→ Exercise description
Every entry, from the first to the last, should be written out exactly.

(Saved entries)
# # # # # # #

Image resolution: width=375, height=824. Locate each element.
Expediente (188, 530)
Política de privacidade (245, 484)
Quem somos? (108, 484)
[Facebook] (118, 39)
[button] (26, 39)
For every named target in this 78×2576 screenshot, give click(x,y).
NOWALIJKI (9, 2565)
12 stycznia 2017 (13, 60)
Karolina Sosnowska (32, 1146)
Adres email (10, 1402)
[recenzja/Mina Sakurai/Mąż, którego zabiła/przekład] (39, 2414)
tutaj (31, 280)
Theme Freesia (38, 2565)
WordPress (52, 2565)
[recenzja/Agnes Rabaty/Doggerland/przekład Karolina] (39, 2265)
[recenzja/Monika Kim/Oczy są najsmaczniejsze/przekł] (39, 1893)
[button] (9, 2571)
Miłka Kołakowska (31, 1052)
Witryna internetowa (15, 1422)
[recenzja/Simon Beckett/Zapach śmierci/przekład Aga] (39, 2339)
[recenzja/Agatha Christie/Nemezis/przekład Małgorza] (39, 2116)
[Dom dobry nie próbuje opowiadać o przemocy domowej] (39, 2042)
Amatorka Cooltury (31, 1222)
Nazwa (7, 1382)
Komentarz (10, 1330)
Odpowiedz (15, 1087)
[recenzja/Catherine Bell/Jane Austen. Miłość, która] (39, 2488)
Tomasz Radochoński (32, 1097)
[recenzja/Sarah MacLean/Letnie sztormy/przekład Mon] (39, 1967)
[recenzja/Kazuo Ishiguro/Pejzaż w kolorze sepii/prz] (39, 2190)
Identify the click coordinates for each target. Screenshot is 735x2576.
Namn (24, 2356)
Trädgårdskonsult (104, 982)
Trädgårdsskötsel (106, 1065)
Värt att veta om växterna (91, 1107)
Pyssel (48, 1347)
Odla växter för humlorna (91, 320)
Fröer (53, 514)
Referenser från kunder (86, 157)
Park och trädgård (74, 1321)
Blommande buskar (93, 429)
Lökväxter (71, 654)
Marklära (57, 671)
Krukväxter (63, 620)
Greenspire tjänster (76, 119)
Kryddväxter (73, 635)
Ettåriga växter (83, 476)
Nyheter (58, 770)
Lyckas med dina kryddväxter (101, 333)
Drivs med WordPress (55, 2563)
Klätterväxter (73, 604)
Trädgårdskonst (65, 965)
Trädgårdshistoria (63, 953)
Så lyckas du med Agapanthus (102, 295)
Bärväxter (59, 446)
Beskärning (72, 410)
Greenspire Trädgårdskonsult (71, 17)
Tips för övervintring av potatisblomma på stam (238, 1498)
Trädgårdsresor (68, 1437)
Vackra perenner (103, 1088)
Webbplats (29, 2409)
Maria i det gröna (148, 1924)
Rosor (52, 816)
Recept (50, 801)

# # # # # # #

→ Written solution
Image resolution: width=375, height=824. Locate each element.
Expediente (188, 530)
Política de privacidade (245, 484)
Quem somos? (108, 484)
[Facebook] (118, 39)
[button] (26, 39)
For every named target in this 78×2576 screenshot, give click(x,y).
NOWALIJKI (9, 2565)
12 stycznia 2017 (13, 60)
Karolina Sosnowska (32, 1146)
Adres email (10, 1402)
[recenzja/Mina Sakurai/Mąż, którego zabiła/przekład] (39, 2414)
tutaj (31, 280)
Theme Freesia (38, 2565)
WordPress (52, 2565)
[recenzja/Agnes Rabaty/Doggerland/przekład Karolina] (39, 2265)
[recenzja/Monika Kim/Oczy są najsmaczniejsze/przekł] (39, 1893)
[button] (9, 2571)
Miłka Kołakowska (31, 1052)
Witryna internetowa (15, 1422)
[recenzja/Simon Beckett/Zapach śmierci/przekład Aga] (39, 2339)
[recenzja/Agatha Christie/Nemezis/przekład Małgorza] (39, 2116)
[Dom dobry nie próbuje opowiadać o przemocy domowej] (39, 2042)
Amatorka Cooltury (31, 1222)
Nazwa (7, 1382)
Komentarz (10, 1330)
Odpowiedz (15, 1087)
[recenzja/Catherine Bell/Jane Austen. Miłość, która] (39, 2488)
Tomasz Radochoński (32, 1097)
[recenzja/Sarah MacLean/Letnie sztormy/przekład Mon] (39, 1967)
[recenzja/Kazuo Ishiguro/Pejzaż w kolorze sepii/prz] (39, 2190)
Identify the click coordinates for each target. Screenshot is 735x2576.
Namn (24, 2356)
Trädgårdskonsult (104, 982)
Trädgårdsskötsel (106, 1065)
Värt att veta om växterna (91, 1107)
Pyssel (48, 1347)
Odla växter för humlorna (91, 320)
Fröer (53, 514)
Referenser från kunder (86, 157)
Park och trädgård (74, 1321)
Blommande buskar (93, 429)
Lökväxter (71, 654)
Marklära (57, 671)
Krukväxter (63, 620)
Greenspire tjänster (76, 119)
Kryddväxter (73, 635)
Ettåriga växter (83, 476)
Nyheter (58, 770)
Lyckas med dina kryddväxter (101, 333)
Drivs med WordPress (55, 2563)
Klätterväxter (73, 604)
Trädgårdskonst (65, 965)
Trädgårdshistoria (63, 953)
Så lyckas du med Agapanthus (102, 295)
Bärväxter (59, 446)
Beskärning (72, 410)
Greenspire Trädgårdskonsult (71, 17)
Tips för övervintring av potatisblomma på stam (238, 1498)
Trädgårdsresor (68, 1437)
Vackra perenner (103, 1088)
Webbplats (29, 2409)
Maria i det gröna (148, 1924)
Rosor (52, 816)
Recept (50, 801)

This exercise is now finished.